[A Hungarian Nabob by Maurus Jokai]@TWC D-Link bookA Hungarian Nabob CHAPTER VIII 25/26
Some unruly spirit was about who chased slumber from everybody's eyes. Master Boltay's brain was chock-full of all the speeches that he meant to make here, there, and everywhere as if he were preparing to be the mouth-piece of the whole town.
Teresa's mind was wandering among the events of the present and the past, trying to throw light upon all the manifold contradictions of a young maiden's heart, and find out how much therein was good or bad, instinct or free will. But it was from Fanny's eyes that the genius of slumber kept furthest away. Only one thought, one idea now lived in her heart--the face of that man whom she loved, whose shape she crowned with the flowers of her devotion, whom she pictured to herself as noble, grand, and glorious, with the memory of whom her heart was full, whose smiling figure she always conjured up before her when no living face was near her, and oh, then, how good it was to rest in its contemplation! She had no longer a thought for the twofold offer presented to her by her guardian, the inspiration of these sublime moments erased from her recollection the gloomy-faced youth and the grotesque old man, both of whom wanted to make her their wife. Where is he now--the unknown, the unnameable, the unforgettable ideal? Most certainly he has no idea that a heart is pining for him in secret, in tribulation, just as the moon is quite unconscious of the lunatic who pursues her rays and leaps across dizzy abysses in order to get nearer to her! How blessed the lot of those ladies of the great world who can see him every day, speak to, admire, and honour him! Perhaps one among them is his chosen bride! No, nobody could love him so truly, oh, so truly as she would have done.

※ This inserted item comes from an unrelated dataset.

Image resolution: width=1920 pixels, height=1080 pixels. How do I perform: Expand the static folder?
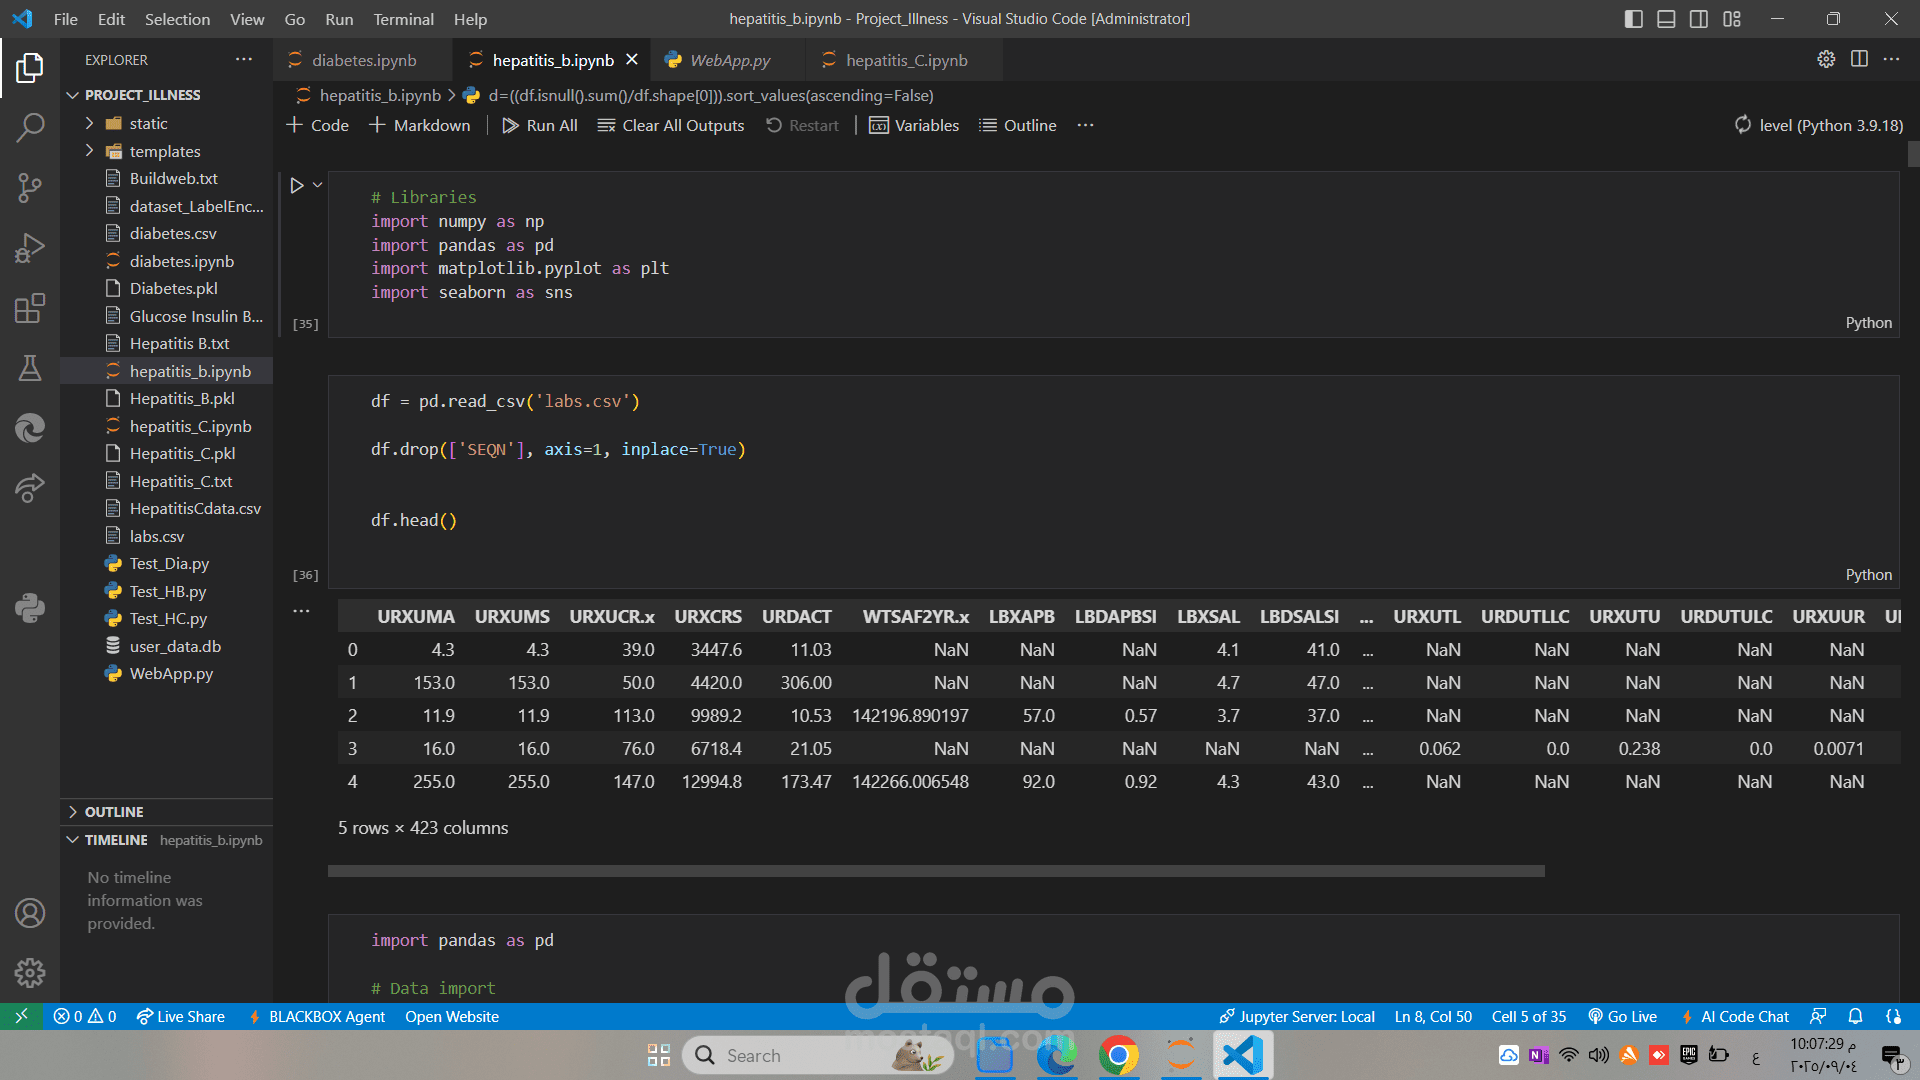pos(148,123)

She would never, never tell him so, but she should love him to the death! Why was it that she could never hope to even get near him? Never? Suddenly a strange thought arose in her mind.
It would only cost her a single word, and the doors of the haughtiest, the most illustrious houses would fly open before her, and she would stand in the same rank, in the same atmosphere as those lofty, those envied ladies who were at liberty to behold the face and hear the voice of her adored idol. A shudder ran through her at the thought. Yes, this goal would be reached if she gave her hand to Karpathy.

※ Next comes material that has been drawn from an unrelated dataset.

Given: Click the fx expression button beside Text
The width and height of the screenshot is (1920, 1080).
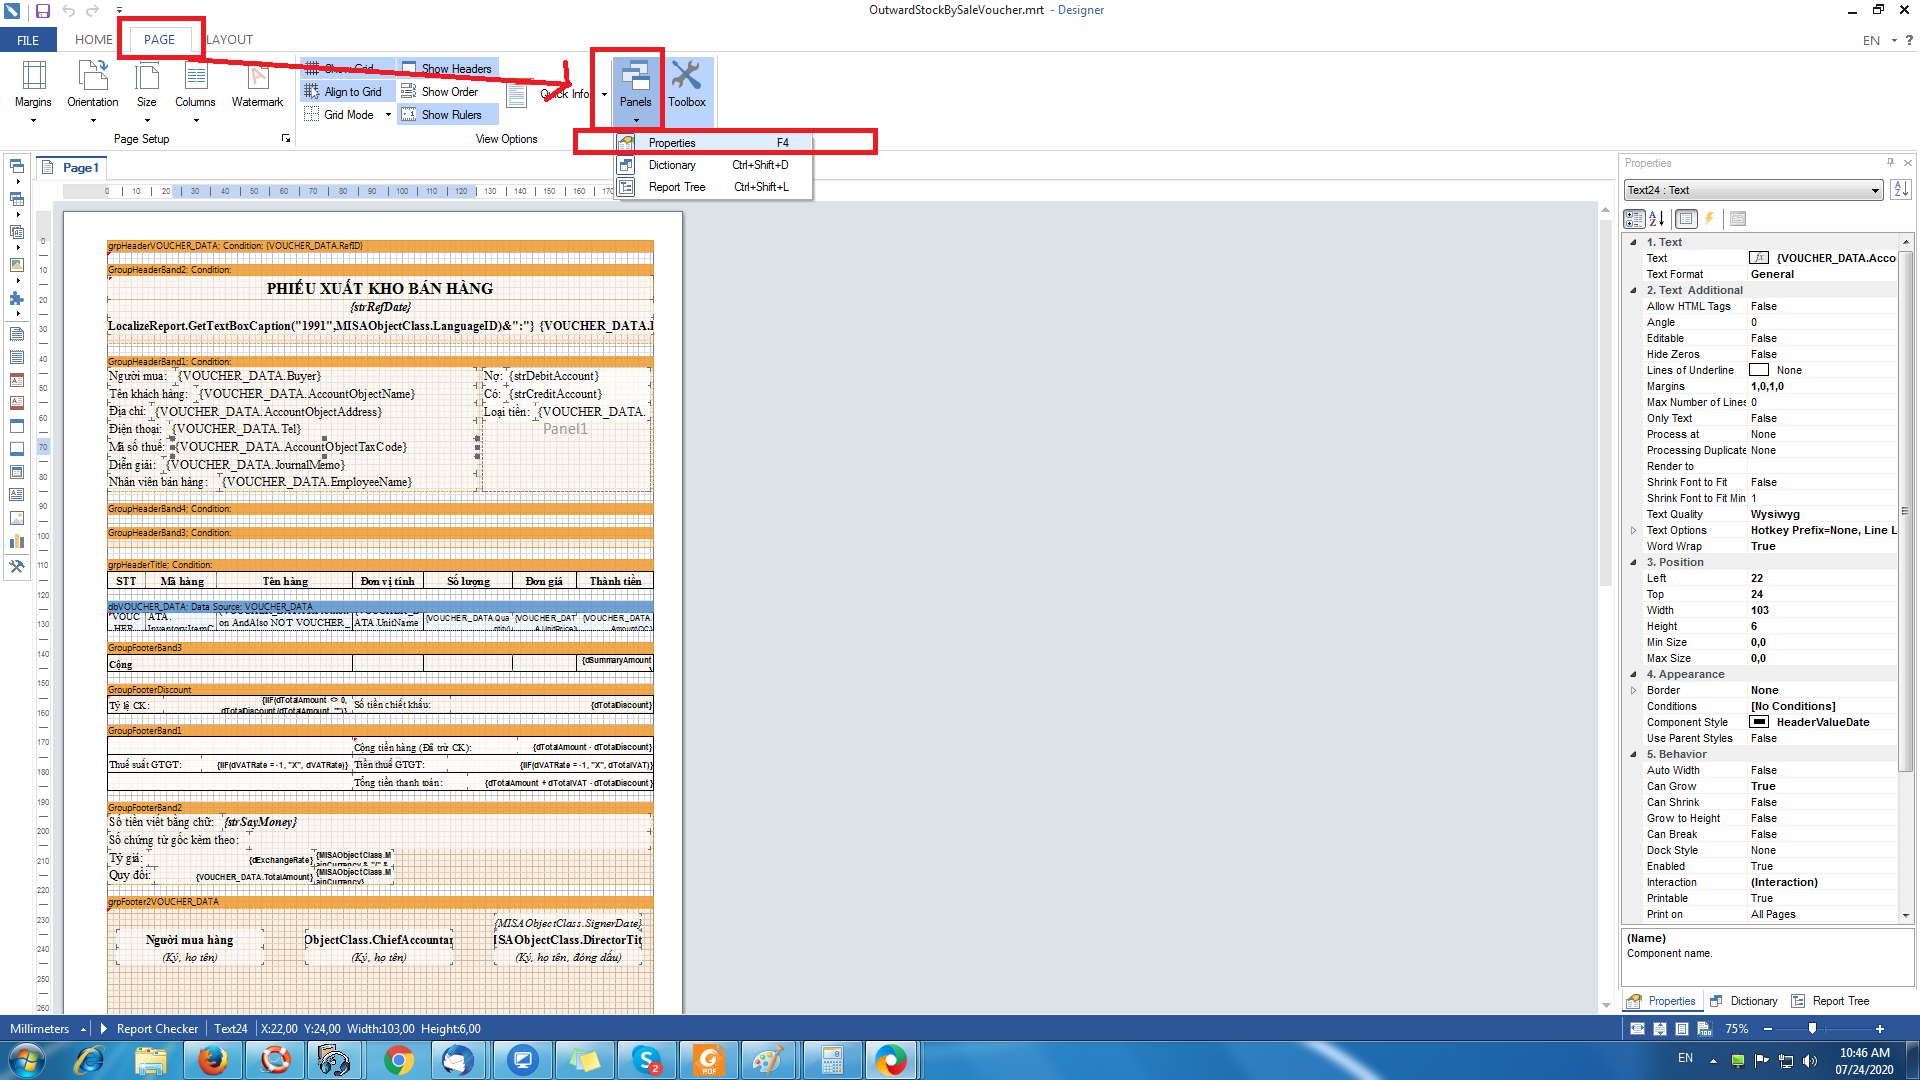Looking at the screenshot, I should 1758,258.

A single step would raise her at once into this seemingly unattainable world. She rejected the thought, only for a moment did her soul retain it, and then she brushed it away. What would her good friends and kinsfolk Boltay and Teresa say, if she refused a fine, manly, noble-hearted youth, and, for the sake of money and splendour, accepted the hand of a dotard she did not love? But again, there were other kinsfolk whom, if she took this step, she could make happy, whom she could rescue from bitter shame, reproach, and wretchedness--her mother and sisters.